It's been said that laughter is the best medicine but an unfortunate 6-year-old Bolivian girl's uncontrollable and inappropriate bouts of giggles turned out to be a rare symptom of a very serious brain tumor, Live Science reported.

"She was considered spoiled, crazy - even devil-possessed," Dr. José Liders Burgos Zuleta, of Advanced Medical Image Centre, in Bolivia, said in a statement.

The girl's laughing seizures, more properly called gelastic seizures, were eventually discovered by Burgos Zuleta to be a brain tumor that was pressing against the girl's temporal lobe.

A hamartoma, a small, benign tumor, was located after the doctors made the girl undergo a brain scan. It was subsequently surgically removed and the girl is healthy now, doctors said.

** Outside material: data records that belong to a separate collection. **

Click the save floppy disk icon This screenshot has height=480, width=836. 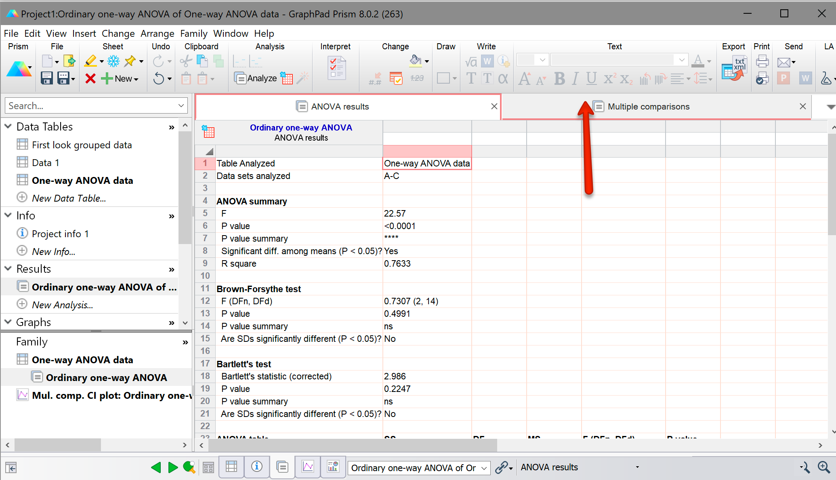click(47, 78)
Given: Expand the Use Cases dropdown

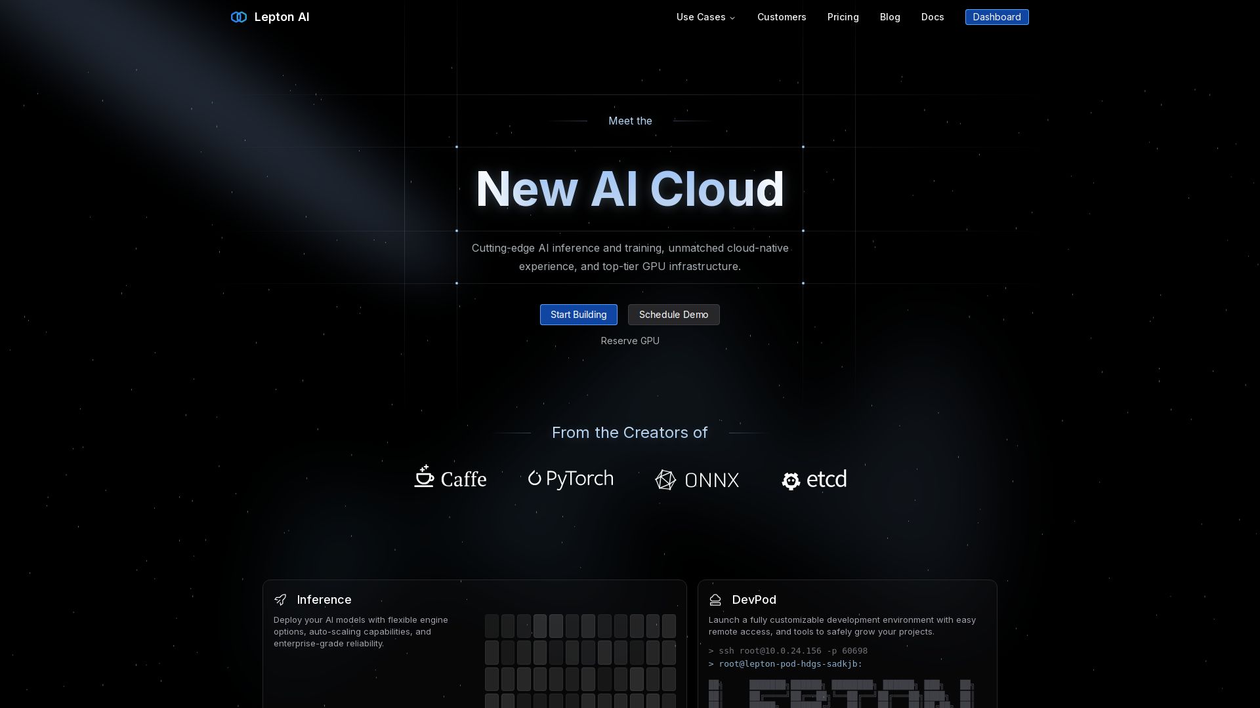Looking at the screenshot, I should pos(705,17).
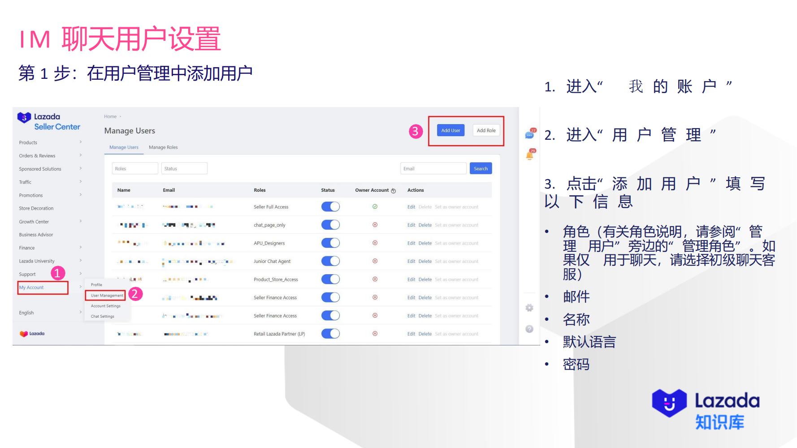Click the Add User button
Viewport: 797px width, 448px height.
(450, 130)
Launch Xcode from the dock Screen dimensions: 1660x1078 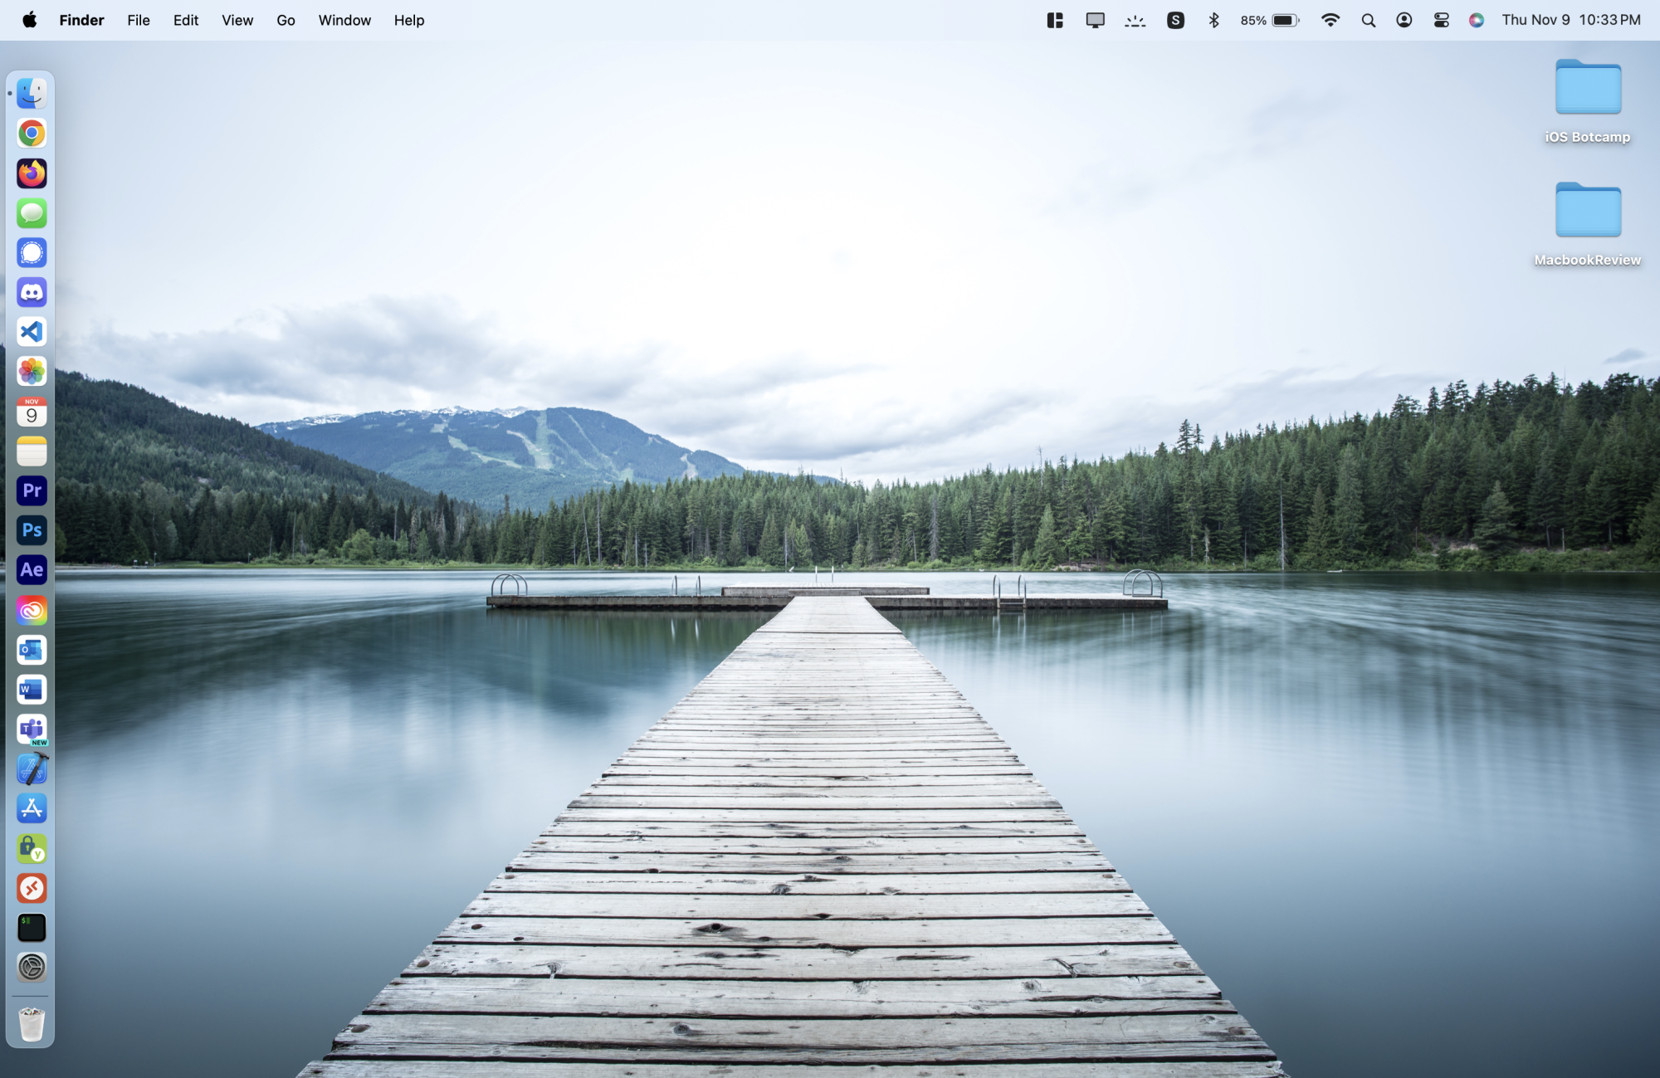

Doctors have said that the child who was originally labeled as "misbehaving" has stopped having the uncontrollable laughter attacks and now only does so normally.

Gelastic seizures, from the Greek word for laughter "gelos," are a form of epilepsy that is relatively rare, said Dr. Solomon Moshé, a pediatric neurologist at Albert Einstein College of Medicine in New York.

"It's not necessarily 'hahaha' laughing," Moshé told Live Science. "There's no happiness in this. Some of the kids may be very scared," he added.

Although seizures can occur from tumors in other parts of the brain, they are most often caused by those in the hypothalamus, located below the thalamus and governing certain metabolic processes and other activities of the autonomic nervous system, especially in kids, Moshé said. He added that symptoms including crying outbursts could also occur along with growth abnormalities when tumors affect the pituitary gland.

Outbursts of crying might also occur apart from patients' main symptom being laughter. These tumors can cause growth abnormalities if they affect the pituitary gland, he said.

According to Live Science, "The doctors who treated the girl said their report of her case could raise awareness of the strange condition, so doctors in Latin America can diagnose the true cause of some children's 'behavioral' problems, and refer them to a neurologist."

The case report was published on June 16 in the journal ecancermedicalscience.